Format each line of the listing below as a numbered list, skipping blank lines and leaving the pictures out.

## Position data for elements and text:
◇ ◇ ◇ ◇ ◇

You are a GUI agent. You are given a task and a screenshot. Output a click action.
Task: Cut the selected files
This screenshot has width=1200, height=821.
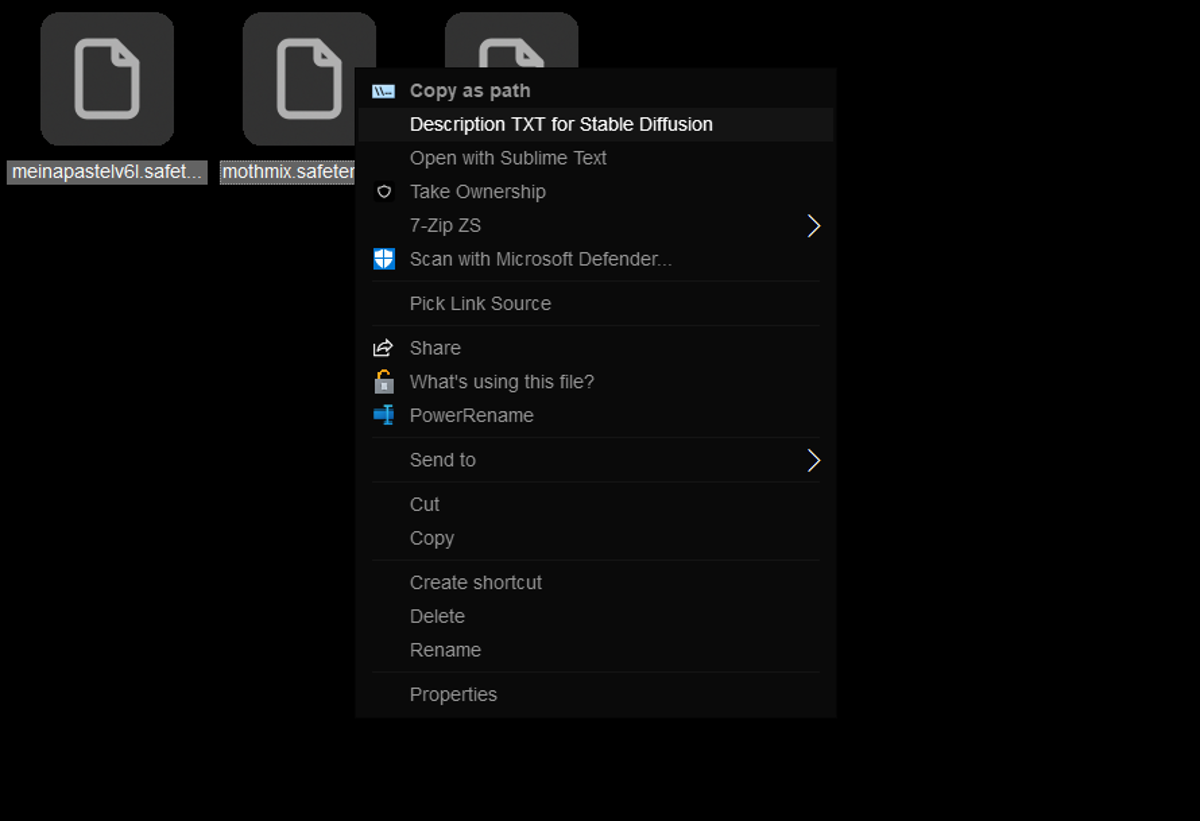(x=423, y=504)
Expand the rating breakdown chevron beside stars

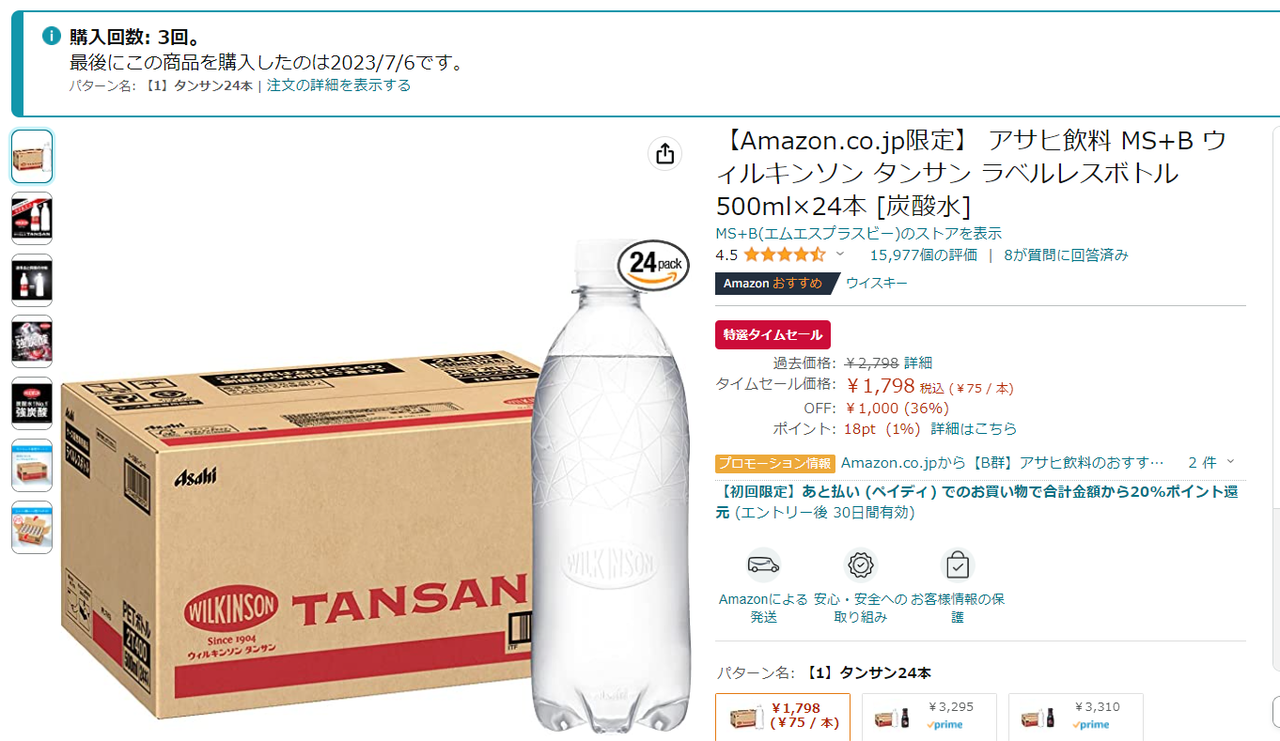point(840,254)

◇ ◇ ◇ ◇ ◇

## Result of the task:
1. You are a GUI agent. You are given a task and a screenshot. Output a click action.
2. Task: Cut the selected files
3. This screenshot has width=1200, height=821.
4. (x=423, y=504)
5. Expand the rating breakdown chevron beside stars
6. point(840,254)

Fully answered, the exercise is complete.